Levantamento da Universidade Federal de São Paulo (Unifesp) estimou que cerca de 11,4 milhões de brasileiros com 14 anos ou mais já usaram cocaína ou crack alguma vez na vida, o que corresponde a 6,6% da população. O índice indica aumento em relação a 2012, quando a taxa era de 4,43%. Os dados integram o terceiro Levantamento Nacional de Álcool e Drogas (Lenad III), realizado em 2023 com financiamento da Secretaria Nacional de Políticas sobre Drogas e Gestão de Ativos do Ministério da Justiça e Segurança Pública. O estudo ouviu 16.608 pessoas em 300 municípios, sem incluir pessoas em situação de rua.
Ainda segundo o levantamento, 2,2% relataram uso recente, nos últimos 12 meses, totalizando cerca de 3,8 milhões de brasileiros. Esse percentual é similar ao de 2012, quando 2% dos participantes relataram consumo recente. “A estabilidade do consumo recente, combinada ao aumento observado nas estimativas de uso ao longo da vida, sugere a possibilidade de um crescimento histórico na experimentação da substância, sem que isso tenha se traduzido, necessariamente, em um aumento proporcional nos padrões de uso continuado”, destacou o estudo.
As prevalências mais altas de consumo ao longo da vida e no último ano foram registradas entre pessoas do sexo masculino e na faixa etária de 25 a 49 anos. Os índices também são maiores entre indivíduos de cor amarela e indígena.

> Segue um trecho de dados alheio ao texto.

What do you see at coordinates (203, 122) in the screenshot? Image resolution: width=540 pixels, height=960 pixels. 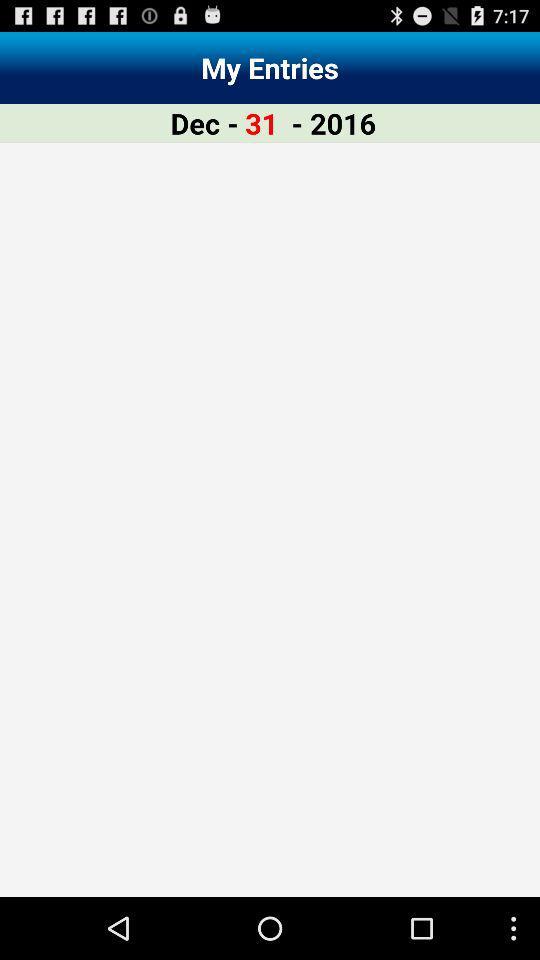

Do ponto de vista conjugal, o consumo foi mais prevalente entre divorciados ou separados. Já em relação à escolaridade, destacou-se a população sem nenhum nível de instrução com 12,77% de uso ao longo da vida. Entre aqueles que não chegaram ao ensino médio, a taxa foi de 8%. Os dados de uso recente ficaram em 1,88% e 3%, respectivamente.
“O uso atual de cocaína e crack no Brasil não parece ter piorado nos últimos 10 anos. A discrepância entre o aumento do consumo na vida e estabilização do consumo recente indica que variações no contingente de usuários podem ter ocorrido durante o longo período entre as duas edições do estudo sem que tenham sido detectadas”, informou a Unifesp em nota. A instituição ressaltou que o longo intervalo entre os levantamentos pode dificultar a identificação de padrões contínuos de aumento ou declínio no consumo. “Qualquer comparação entre 2012 e 2023 deve ser interpretada como a descrição de diferenças pontuais entre dois momentos distintos, sem que seja possível inferir com segurança se tais variações correspondem a um crescimento, declínio ou estabilização contínuos”, alertou a universidade.
O levantamento mostrou que o uso permanece elevado entre populações vulneráveis, marcadas por desigualdade social, exclusão e baixa escolaridade. Pela primeira vez, o estudo incluiu um módulo sobre percepção comunitária do tráfico de drogas. “Cerca de metade da população brasileira [43,8%] afirma perceber o tráfico como frequente (soma das respostas ‘acontece muito’ e ‘acontece’) em seu bairro, com destaque para as regiões Sudeste [51,6%] e Norte [47,5%], e para os grandes centros urbanos”, indicou o documento.
Considerando apenas o uso de cocaína, o levantamento estimou que 9,3 milhões de brasileiros já consumiram a substância alguma vez na vida, o que representa 5,38% da população. Em 2012, esse índice era de 3,88%, indicando variação estatisticamente significativa. O uso recente de cocaína foi relatado por 1,78% dos participantes em 2023, correspondendo a pouco mais de 3 milhões de pessoas, enquanto em 2012 o índice havia sido de 1,77%. O estudo aponta que esse resultado pode ser explicado por “maior dispersão histórica do consumo ao longo da década, sem aumento na taxa de continuidade, ou ainda o abandono da substância por parte de indivíduos que experimentaram no passado”. Entre aqueles que consumiram cocaína no último ano, 43,6% relataram uso frequente, definido como consumo diário ou mais de duas vezes por semana. A prevalência de dependência nessa substância foi estimada em 0,72%, o que equivale a aproximadamente 1,19 milhão de pessoas, sendo que 74,8% dos usuários recentes apresentaram sinais de dependência.
No caso do crack, 1,39% da população maior de 14 anos relatou uso ao longo da vida, o que corresponde a cerca de 2,32 milhões de pessoas. O consumo nos últimos 12 meses foi registrado por 0,5%, ou cerca de 829 mil pessoas. Esses números são similares aos de 2012, que indicaram prevalência vitalícia de 1,44% e consumo recente de 0,64%. Sobre dependência, o estudo apontou que o número de declarações de usuários recentes foi insuficiente para estimar de forma precisa a prevalência do Transtorno por Uso de Substâncias exclusivas ao crack, segundo os pesquisadores.